● **Aim**
Report each line in the records that contains the word "number", matching its case exactly.
## start Extracted records
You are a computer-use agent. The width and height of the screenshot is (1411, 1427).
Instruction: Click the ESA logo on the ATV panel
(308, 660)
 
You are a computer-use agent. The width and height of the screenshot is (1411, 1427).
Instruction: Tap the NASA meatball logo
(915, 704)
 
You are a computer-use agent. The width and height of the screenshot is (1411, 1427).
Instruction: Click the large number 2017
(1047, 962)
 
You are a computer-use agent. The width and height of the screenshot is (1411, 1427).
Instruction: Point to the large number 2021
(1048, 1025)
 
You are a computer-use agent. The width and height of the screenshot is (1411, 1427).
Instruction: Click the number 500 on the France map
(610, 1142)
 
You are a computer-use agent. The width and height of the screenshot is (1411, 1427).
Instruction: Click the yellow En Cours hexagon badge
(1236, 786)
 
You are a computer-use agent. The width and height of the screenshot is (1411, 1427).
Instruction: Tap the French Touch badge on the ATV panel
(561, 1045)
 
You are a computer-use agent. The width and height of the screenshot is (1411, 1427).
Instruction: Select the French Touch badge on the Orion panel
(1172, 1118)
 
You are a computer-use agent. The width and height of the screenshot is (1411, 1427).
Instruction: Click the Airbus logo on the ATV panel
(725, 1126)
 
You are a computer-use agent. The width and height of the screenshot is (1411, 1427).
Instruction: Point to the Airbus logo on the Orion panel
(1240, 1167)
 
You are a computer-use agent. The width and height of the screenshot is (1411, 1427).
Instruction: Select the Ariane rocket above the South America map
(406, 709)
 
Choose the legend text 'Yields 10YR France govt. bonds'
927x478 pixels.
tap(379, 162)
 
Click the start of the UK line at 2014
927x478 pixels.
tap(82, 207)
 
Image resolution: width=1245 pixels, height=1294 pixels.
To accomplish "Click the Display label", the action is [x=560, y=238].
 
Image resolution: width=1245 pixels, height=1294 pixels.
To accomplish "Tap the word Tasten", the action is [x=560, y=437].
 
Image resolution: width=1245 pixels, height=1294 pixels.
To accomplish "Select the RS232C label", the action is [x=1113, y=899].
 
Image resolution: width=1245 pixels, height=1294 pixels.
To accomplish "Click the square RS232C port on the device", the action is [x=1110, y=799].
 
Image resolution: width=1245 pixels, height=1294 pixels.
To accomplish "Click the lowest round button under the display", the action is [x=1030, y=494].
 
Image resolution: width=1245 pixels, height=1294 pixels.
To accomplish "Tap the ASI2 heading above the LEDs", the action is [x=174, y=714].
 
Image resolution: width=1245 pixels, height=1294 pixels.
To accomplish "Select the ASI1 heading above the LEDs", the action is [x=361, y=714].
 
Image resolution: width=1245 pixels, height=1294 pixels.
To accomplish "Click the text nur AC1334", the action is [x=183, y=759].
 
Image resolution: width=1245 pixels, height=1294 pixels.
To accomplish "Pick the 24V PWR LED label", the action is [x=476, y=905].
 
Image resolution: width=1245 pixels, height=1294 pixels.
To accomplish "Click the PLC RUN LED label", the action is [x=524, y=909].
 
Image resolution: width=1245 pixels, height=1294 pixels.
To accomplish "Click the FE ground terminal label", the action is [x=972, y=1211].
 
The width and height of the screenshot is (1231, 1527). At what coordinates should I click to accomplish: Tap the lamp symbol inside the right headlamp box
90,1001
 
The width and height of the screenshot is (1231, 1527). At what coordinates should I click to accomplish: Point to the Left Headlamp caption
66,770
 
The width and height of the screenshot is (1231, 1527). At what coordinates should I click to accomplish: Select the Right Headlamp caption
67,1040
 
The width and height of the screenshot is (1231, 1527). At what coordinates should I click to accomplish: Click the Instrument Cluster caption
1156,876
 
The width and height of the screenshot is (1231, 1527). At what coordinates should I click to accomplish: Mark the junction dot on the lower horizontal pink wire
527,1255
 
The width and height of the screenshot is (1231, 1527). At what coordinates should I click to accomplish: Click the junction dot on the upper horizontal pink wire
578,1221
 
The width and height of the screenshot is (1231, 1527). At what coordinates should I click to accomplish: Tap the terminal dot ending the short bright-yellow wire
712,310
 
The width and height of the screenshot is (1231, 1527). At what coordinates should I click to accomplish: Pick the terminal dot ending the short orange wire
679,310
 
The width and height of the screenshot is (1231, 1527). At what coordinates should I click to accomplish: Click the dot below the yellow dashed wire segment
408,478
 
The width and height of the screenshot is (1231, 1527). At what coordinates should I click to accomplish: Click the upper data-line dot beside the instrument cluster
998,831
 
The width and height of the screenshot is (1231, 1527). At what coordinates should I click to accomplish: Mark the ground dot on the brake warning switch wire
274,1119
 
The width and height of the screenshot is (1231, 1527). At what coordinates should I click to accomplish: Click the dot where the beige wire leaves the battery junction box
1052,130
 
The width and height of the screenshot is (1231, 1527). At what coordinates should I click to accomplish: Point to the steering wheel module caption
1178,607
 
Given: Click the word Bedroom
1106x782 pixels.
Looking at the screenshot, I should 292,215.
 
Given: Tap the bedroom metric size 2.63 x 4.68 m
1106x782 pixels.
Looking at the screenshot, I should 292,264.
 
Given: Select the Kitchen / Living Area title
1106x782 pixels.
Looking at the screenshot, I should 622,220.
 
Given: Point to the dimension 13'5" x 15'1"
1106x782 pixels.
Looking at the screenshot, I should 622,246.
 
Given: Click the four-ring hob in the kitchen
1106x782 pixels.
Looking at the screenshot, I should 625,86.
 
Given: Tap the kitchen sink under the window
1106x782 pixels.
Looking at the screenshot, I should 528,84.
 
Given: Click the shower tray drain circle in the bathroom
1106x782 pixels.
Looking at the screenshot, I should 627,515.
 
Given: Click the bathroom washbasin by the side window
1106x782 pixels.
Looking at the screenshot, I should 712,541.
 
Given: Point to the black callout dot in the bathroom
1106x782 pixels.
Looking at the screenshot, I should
## end Extracted records
● **Solution for this exercise**
Instruction: Click the large number 2017
Instruction: Point to the large number 2021
Instruction: Click the number 500 on the France map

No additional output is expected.